(Entries on where items appear)
——————————

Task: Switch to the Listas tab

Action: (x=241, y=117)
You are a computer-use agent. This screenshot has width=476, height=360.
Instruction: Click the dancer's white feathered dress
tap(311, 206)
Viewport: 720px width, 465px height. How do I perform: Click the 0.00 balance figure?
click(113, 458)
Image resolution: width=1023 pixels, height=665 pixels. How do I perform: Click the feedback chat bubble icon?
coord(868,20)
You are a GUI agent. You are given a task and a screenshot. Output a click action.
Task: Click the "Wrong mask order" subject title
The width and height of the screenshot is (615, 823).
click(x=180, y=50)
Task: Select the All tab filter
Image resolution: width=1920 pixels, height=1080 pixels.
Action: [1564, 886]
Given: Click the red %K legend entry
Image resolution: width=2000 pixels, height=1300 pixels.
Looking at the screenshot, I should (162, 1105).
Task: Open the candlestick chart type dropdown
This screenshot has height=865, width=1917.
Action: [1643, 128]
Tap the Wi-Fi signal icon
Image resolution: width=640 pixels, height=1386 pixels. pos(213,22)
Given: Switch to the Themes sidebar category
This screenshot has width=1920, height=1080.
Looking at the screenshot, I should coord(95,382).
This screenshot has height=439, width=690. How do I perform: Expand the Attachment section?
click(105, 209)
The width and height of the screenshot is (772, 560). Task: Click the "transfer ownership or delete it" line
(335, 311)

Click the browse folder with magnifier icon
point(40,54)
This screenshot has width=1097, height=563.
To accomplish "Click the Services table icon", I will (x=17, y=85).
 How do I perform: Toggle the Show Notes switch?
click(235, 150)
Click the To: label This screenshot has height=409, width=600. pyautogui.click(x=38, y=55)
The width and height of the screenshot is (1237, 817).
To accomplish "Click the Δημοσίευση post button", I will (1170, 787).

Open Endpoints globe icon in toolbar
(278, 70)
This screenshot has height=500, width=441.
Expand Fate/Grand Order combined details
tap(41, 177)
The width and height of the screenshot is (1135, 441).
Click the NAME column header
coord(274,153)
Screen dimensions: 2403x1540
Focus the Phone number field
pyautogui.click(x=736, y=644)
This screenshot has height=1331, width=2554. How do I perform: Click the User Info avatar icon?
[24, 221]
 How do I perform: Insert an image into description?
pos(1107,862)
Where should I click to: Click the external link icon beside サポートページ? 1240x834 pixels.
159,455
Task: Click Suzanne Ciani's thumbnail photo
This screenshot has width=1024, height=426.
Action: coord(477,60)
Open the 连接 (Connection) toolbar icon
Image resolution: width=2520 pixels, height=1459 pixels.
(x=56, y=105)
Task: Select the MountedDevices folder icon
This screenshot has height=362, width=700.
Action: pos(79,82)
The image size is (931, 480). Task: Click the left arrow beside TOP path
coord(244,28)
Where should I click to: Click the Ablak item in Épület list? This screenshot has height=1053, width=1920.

——————————

:: WORK INSTRUCTIONS ::
Reproduce all of the data above, substituting "How can I do" for every occurrence of "How do I perform" and leaving everything else unchanged.

:: THE RESPONSE ::
Task: Switch to the Listas tab

Action: (x=241, y=117)
You are a computer-use agent. This screenshot has width=476, height=360.
Instruction: Click the dancer's white feathered dress
tap(311, 206)
Viewport: 720px width, 465px height. How can I do: Click the 0.00 balance figure?
click(113, 458)
Image resolution: width=1023 pixels, height=665 pixels. How can I do: Click the feedback chat bubble icon?
coord(868,20)
You are a GUI agent. You are given a task and a screenshot. Output a click action.
Task: Click the "Wrong mask order" subject title
The width and height of the screenshot is (615, 823).
click(x=180, y=50)
Task: Select the All tab filter
Image resolution: width=1920 pixels, height=1080 pixels.
Action: [1564, 886]
Given: Click the red %K legend entry
Image resolution: width=2000 pixels, height=1300 pixels.
Looking at the screenshot, I should (162, 1105).
Task: Open the candlestick chart type dropdown
This screenshot has height=865, width=1917.
Action: [1643, 128]
Tap the Wi-Fi signal icon
Image resolution: width=640 pixels, height=1386 pixels. pos(213,22)
Given: Switch to the Themes sidebar category
This screenshot has width=1920, height=1080.
Looking at the screenshot, I should coord(95,382).
This screenshot has height=439, width=690. How can I do: Expand the Attachment section?
click(105, 209)
The width and height of the screenshot is (772, 560). Task: Click the "transfer ownership or delete it" line
(335, 311)

Click the browse folder with magnifier icon
point(40,54)
This screenshot has width=1097, height=563.
To accomplish "Click the Services table icon", I will (x=17, y=85).
 How can I do: Toggle the Show Notes switch?
click(235, 150)
Click the To: label This screenshot has height=409, width=600. pyautogui.click(x=38, y=55)
The width and height of the screenshot is (1237, 817).
To accomplish "Click the Δημοσίευση post button", I will (1170, 787).

Open Endpoints globe icon in toolbar
(278, 70)
This screenshot has height=500, width=441.
Expand Fate/Grand Order combined details
tap(41, 177)
The width and height of the screenshot is (1135, 441).
Click the NAME column header
coord(274,153)
Screen dimensions: 2403x1540
Focus the Phone number field
pyautogui.click(x=736, y=644)
This screenshot has height=1331, width=2554. How can I do: Click the User Info avatar icon?
[24, 221]
 How can I do: Insert an image into description?
pos(1107,862)
Where should I click to: Click the external link icon beside サポートページ? 1240x834 pixels.
159,455
Task: Click Suzanne Ciani's thumbnail photo
This screenshot has width=1024, height=426.
Action: coord(477,60)
Open the 连接 (Connection) toolbar icon
Image resolution: width=2520 pixels, height=1459 pixels.
(x=56, y=105)
Task: Select the MountedDevices folder icon
This screenshot has height=362, width=700.
Action: pos(79,82)
The image size is (931, 480). Task: Click the left arrow beside TOP path
coord(244,28)
Where should I click to: Click the Ablak item in Épület list? This screenshot has height=1053, width=1920.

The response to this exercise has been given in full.